Making a success of the census

Councils can help ensure the 2021 census gives a clear picture of local communities.

Although some authorities have expressed concern that the census is taking place this year, the Office for National Statistics has confirmed that it will proceed, so it is even more important that we help our residents to take part safely.

It’s also never been more important to get a clear picture of what local communities need, and the census is a crucial part of this. Census information will offer tangible benefits for your own community and council. 

The process for members of the public is very straightforward. Before Census Day, on 21 March, everyone will receive a letter through the post with an access code for the online questionnaire. People will then be asked to respond to a series of questions about themselves and their household. 

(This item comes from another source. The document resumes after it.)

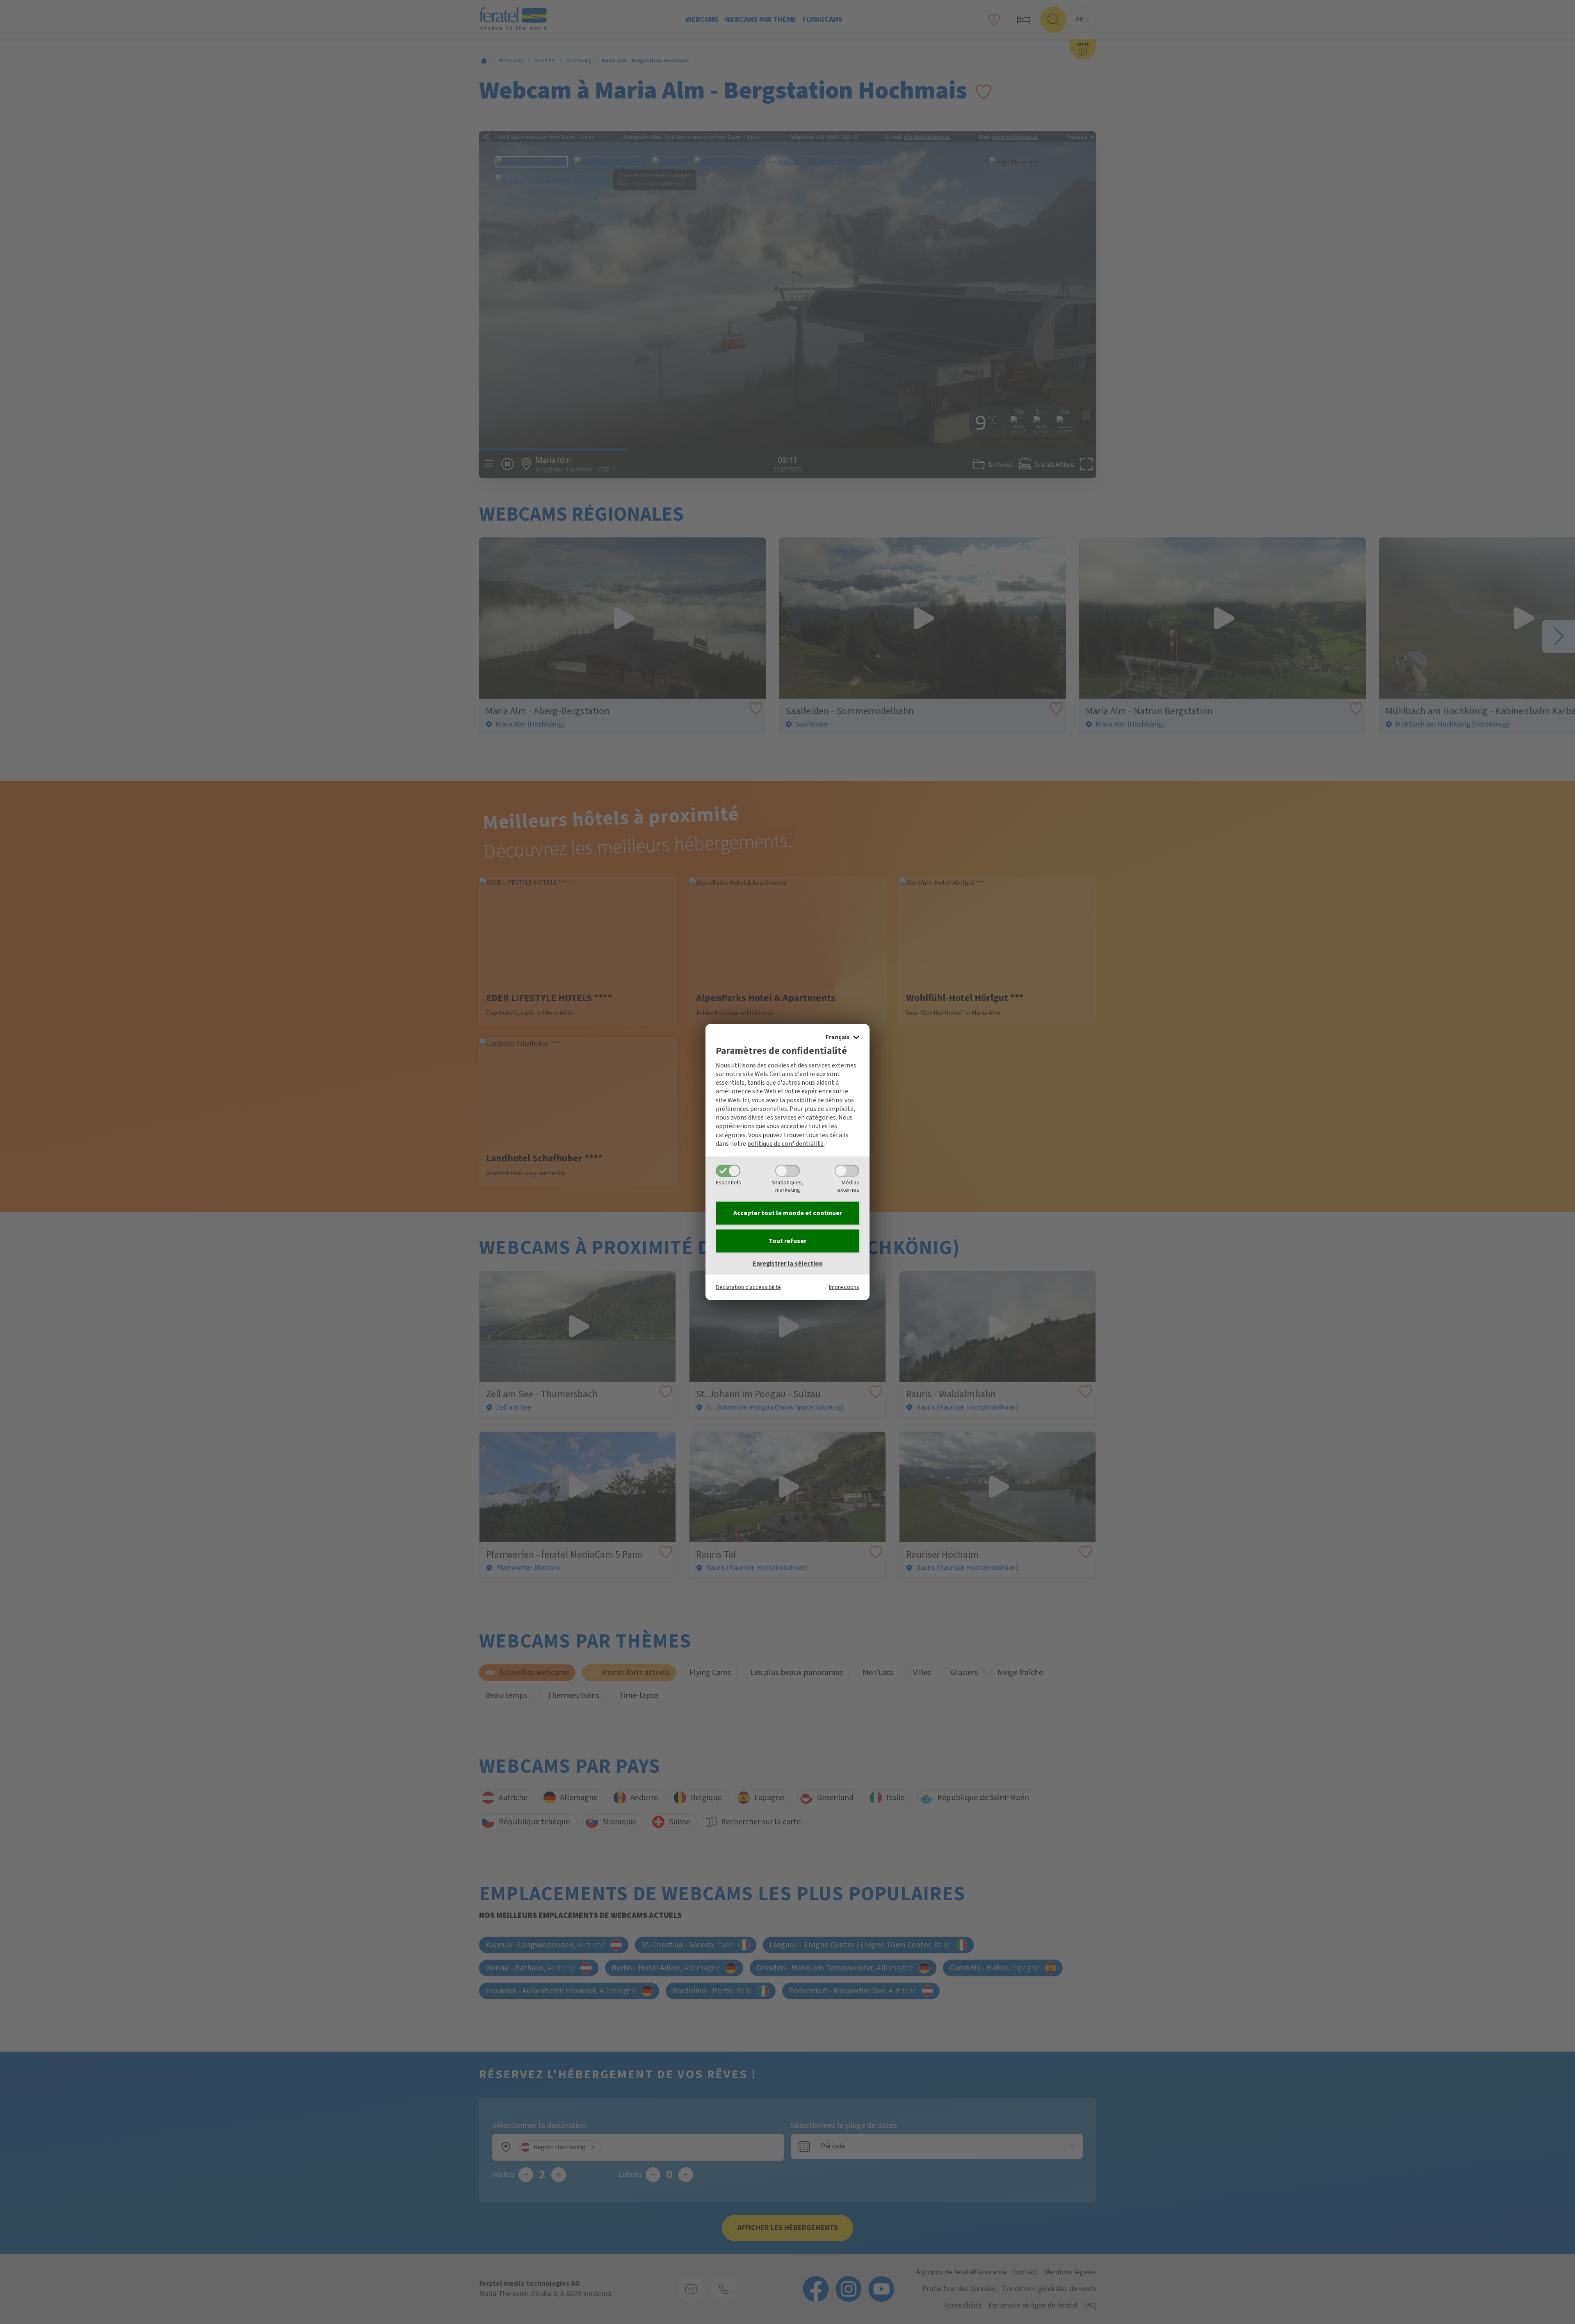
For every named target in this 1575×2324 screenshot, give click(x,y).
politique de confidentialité (785, 1143)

We should all stay up to date on census activities in our areas, and get familiar with the resources for local authorities at www.census.gov.uk/downloadable-resources. There is also a guide for councillors at bit.ly/3bFtmyr.

We can find out who are the census liaison manager (CLM) and assistant census liaison manager (ACLM) in our council, and contact them to see how we can support their plans. 

There’s even more we can do beyond that. As trusted local figures, our positivity about the census will make a big difference. 

When residents come to us with questions, we can let them know that the census is legitimate and important. We can offer reassurance, for example, that people’s personal information will be kept safe, or that census staff who knock on their door will show an ID badge. 

We can follow the census on Twitter, Instagram and Facebook – the handles are @Census2021 and @Cyfrifriad2021. Sharing posts on our own channels will get them seen more widely.

Though the COVID-19 situation presents challenges, people can take part in the census safely and easily by filling in the questionnaire online or ordering a paper form by post. Census 2021 is designed to make sure that the public and field staff stay safe – for example, no census staff will enter anyone’s home. 

We can also let people know they’ll be free to choose the way they identify on the census questionnaire. For questions such as those about ethnicity and religion, people are encouraged to complete the questionnaire how they feel best represents them.

Most people will be able to fill in the online questionnaire themselves, while others will need extra help. Here, too, our role is very important, as we can help signpost our communities to the wide range of support that’s available.

The census’s free contact centre – offering help over the phone, as well as via webchat, text message and more – opened on 1 March, and telephone and other contact details are available at www.census.gov.uk.

Staff from the Office for National Statistics will be working in our communities to make sure that everybody can take part. Language support will include a translation helpline, and guidance booklets in up to 49 languages. Support will be provided in accessible formats, including braille, large print and Easy Read. 

We’ve all got a part to play in boosting response rates and making sure our communities are fully engaged. The message we need to help spread is that the census is for everyone.